What should I remember most?

In the management of displaced intra-articular calcaneal fractures, overall functional outcome and radiographic outcome after 2 years, with the exception of calcaneal width, were similar between percutaneous reduction and cannulated screw fixation with a calcium sulfate cement bone graft, and plate fixation via a minimally invasive sinus tarsi approach. The recovery of calcaneal width was better following minimally invasive sinus tarsi approach. The percutaneous reduction and cannulated screw fixation group was observed to demonstrate an increased range of motion postoperatively, a lower incidence of complications, and shorter operative time compared to the minimally invasive sinus tarsi approach group.

How will this affect the care of my patients?

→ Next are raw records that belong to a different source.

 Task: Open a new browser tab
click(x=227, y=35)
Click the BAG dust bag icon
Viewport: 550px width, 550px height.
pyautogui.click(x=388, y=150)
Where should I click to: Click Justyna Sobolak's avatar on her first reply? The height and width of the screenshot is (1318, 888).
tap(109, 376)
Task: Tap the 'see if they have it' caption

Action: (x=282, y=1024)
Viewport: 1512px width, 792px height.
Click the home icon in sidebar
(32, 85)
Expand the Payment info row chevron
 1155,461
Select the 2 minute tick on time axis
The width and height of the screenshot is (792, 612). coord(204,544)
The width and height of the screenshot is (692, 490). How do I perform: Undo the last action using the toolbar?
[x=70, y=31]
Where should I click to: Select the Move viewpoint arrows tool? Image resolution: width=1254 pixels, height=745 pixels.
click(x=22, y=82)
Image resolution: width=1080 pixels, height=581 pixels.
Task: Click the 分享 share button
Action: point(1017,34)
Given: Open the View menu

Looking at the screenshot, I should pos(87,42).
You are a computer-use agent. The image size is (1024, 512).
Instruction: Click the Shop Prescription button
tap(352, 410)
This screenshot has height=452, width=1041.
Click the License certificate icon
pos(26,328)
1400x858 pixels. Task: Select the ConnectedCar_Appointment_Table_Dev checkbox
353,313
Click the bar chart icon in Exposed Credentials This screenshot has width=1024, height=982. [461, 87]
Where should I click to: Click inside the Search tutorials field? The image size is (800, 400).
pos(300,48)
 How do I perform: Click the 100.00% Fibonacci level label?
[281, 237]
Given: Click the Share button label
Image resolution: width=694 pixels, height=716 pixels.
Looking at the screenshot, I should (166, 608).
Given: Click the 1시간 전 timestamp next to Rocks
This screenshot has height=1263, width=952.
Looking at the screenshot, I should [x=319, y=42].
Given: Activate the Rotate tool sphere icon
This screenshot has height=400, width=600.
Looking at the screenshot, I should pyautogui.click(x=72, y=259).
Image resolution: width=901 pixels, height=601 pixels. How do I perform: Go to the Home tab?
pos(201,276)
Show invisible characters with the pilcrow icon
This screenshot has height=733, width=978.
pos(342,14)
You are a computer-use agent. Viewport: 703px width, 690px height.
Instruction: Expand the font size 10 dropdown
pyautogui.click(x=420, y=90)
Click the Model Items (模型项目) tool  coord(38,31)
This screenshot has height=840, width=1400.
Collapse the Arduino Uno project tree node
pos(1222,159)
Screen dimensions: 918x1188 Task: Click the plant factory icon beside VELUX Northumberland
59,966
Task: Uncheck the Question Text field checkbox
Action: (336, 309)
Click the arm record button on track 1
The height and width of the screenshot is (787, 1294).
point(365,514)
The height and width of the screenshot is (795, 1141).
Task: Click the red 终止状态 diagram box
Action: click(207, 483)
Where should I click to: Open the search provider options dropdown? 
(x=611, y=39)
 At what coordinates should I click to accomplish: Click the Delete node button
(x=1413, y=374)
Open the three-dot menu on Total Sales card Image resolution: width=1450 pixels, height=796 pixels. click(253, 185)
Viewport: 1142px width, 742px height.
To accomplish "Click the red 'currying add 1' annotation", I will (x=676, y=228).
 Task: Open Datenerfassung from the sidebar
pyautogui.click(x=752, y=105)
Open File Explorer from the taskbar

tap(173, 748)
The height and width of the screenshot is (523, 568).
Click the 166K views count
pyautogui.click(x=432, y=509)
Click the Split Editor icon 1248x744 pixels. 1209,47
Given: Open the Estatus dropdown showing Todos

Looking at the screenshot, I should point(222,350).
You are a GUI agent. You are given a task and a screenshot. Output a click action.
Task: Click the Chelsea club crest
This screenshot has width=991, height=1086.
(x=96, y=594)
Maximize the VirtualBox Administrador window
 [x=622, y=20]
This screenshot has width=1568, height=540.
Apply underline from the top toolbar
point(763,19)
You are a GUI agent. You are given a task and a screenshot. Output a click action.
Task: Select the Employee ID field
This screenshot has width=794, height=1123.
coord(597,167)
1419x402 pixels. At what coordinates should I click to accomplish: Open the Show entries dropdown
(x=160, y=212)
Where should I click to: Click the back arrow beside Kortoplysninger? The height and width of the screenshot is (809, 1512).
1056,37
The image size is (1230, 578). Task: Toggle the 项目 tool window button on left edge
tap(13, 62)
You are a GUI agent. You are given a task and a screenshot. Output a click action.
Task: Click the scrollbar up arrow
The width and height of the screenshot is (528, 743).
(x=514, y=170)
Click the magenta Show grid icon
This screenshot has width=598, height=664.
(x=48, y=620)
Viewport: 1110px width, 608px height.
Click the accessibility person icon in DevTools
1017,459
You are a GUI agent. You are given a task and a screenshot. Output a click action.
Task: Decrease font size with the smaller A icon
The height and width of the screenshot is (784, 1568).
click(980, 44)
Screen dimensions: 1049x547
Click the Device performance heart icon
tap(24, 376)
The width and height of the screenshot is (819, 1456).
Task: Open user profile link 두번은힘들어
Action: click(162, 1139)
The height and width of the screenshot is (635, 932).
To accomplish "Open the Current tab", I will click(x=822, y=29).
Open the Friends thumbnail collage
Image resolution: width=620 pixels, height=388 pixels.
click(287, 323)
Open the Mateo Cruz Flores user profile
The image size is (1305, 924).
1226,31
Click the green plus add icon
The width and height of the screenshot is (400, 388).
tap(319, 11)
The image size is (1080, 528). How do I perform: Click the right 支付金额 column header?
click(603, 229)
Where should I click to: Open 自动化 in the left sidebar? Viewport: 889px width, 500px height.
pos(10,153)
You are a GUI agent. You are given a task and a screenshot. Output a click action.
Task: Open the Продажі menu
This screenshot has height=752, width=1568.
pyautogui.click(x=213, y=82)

The results of this study suggest that operative management through percutaneous reduction and cannulated screw fixation with a calcium sulfate cement bone graft may offer excellent and similar short-term results when compared to plate fixation via a minimally invasive sinus tarsi approach in the management of displaced, intra-articular calcaneal fractures. A shorter procedure time and lower risk of complications may also be attractive advantages to the percutaneous reduction and cannulated screw fixation method. Nonetheless, there was some evidence to suggest that functional outcome in Sanders type III fractures may not be recovered as adequately in cases managed with percutaneous reduction and cannulated screw fixation when compared to the sinus tarsi, plate fixation method. Therefore, there could be the possibility that plate fixation through the minimally invasive sinus tarsi approach may be more appropriately reserved for cases of more severe fracture. Subsequent studies enrolling only specific classifications of fractures would be needed to support this recommendation, however.